If G Gauge is anything like HO Scale then I am expecting a variety of answers to a single question, so that wont be anything new as such. What I hope doesn't happen is one person pushing their opinion just because it is the way they do it and for no other reason, as has happened in HO Scale from time to time.

So far, I have asked a couple of questions and received direct, to the point answers - and that I DO like


----------



## CliffyJ (Apr 29, 2009)

Welcome Wombat!

Feel free to post some pics of your layout, or plans for a layout, or current collection, or whatever!


----------



## wombat457 (Jul 15, 2015)

CliffyJ said:


> Welcome Wombat!
> 
> Feel free to post some pics of your layout, or plans for a layout, or current collection, or whatever!

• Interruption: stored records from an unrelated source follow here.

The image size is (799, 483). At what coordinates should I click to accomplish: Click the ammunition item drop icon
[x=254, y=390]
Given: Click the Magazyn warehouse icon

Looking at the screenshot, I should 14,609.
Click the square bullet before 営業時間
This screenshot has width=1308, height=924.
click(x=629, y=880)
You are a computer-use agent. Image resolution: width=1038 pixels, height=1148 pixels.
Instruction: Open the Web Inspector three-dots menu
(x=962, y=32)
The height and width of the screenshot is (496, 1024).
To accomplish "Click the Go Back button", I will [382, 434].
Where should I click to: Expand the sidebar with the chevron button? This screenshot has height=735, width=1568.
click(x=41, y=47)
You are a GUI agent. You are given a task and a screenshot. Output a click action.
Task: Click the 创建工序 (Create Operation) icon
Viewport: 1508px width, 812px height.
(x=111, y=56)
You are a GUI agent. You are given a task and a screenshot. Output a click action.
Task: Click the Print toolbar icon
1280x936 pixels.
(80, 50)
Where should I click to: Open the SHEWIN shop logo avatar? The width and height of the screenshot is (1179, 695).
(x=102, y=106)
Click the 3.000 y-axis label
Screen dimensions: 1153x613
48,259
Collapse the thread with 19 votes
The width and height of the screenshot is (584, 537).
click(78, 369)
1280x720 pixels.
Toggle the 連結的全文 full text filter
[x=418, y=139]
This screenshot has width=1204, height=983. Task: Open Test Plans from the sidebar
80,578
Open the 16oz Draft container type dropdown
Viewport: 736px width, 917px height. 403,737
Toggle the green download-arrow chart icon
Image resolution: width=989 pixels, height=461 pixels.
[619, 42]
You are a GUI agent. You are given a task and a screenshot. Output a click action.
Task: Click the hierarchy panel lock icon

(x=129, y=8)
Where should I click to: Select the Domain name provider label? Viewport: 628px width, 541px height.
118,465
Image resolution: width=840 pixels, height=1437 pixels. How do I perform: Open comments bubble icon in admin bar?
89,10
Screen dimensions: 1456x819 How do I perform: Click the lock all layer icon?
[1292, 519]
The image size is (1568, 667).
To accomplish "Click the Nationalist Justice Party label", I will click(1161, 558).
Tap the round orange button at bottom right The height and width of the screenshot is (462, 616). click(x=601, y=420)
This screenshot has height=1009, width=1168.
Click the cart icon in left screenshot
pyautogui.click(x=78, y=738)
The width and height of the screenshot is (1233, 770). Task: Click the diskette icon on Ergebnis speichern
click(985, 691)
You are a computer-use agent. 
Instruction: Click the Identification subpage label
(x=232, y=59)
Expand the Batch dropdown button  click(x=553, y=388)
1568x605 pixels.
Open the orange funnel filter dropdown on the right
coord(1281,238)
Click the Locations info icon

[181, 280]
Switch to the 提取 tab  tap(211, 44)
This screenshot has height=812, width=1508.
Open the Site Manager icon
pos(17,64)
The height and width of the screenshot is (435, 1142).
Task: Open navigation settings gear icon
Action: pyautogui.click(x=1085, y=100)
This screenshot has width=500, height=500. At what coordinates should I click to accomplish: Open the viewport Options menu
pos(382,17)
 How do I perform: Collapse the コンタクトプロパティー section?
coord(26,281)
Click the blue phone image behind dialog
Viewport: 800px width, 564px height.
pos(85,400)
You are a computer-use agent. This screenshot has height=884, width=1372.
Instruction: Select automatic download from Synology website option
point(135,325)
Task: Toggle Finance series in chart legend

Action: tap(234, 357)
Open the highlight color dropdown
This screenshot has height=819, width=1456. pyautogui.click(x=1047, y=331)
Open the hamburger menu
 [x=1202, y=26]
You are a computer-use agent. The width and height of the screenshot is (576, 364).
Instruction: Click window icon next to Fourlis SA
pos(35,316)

Thank you Cliffy and I would/will post pictures etc but not sure where they should be posted ?? Any guidance on that would be appreciated.


----------



## denray (Jan 5, 2008)

welcome Wombat457
you will learn alot from this site, feel free to ask questions, the only dumb questions is the unasked question.
Dennis


----------



## wombat457 (Jul 15, 2015)

Dennis,

Thank you for the welcome and I agree - the only dumb question is the one not asked. I am also sure that I will learn a great deal from you guys as I know very very little to nothing about G Gauge BUT am looking forward to getting to know as much as I can.


----------



## East Broad Top (Dec 29, 2007)

Pictures can be attached one of two ways. First, if they're already stored on the web (your own personal web space, flickr or Photobucket account, etc.) then all you need to do is navigate to that picture, copy the URL, then click on the little yellow/grey icon that looks like mountains in the tool bar. That will open a dialog box asking you to paste the URL of the photo you want to use. Paste the URL there, then close the dialog box. Your photo will show up in your message.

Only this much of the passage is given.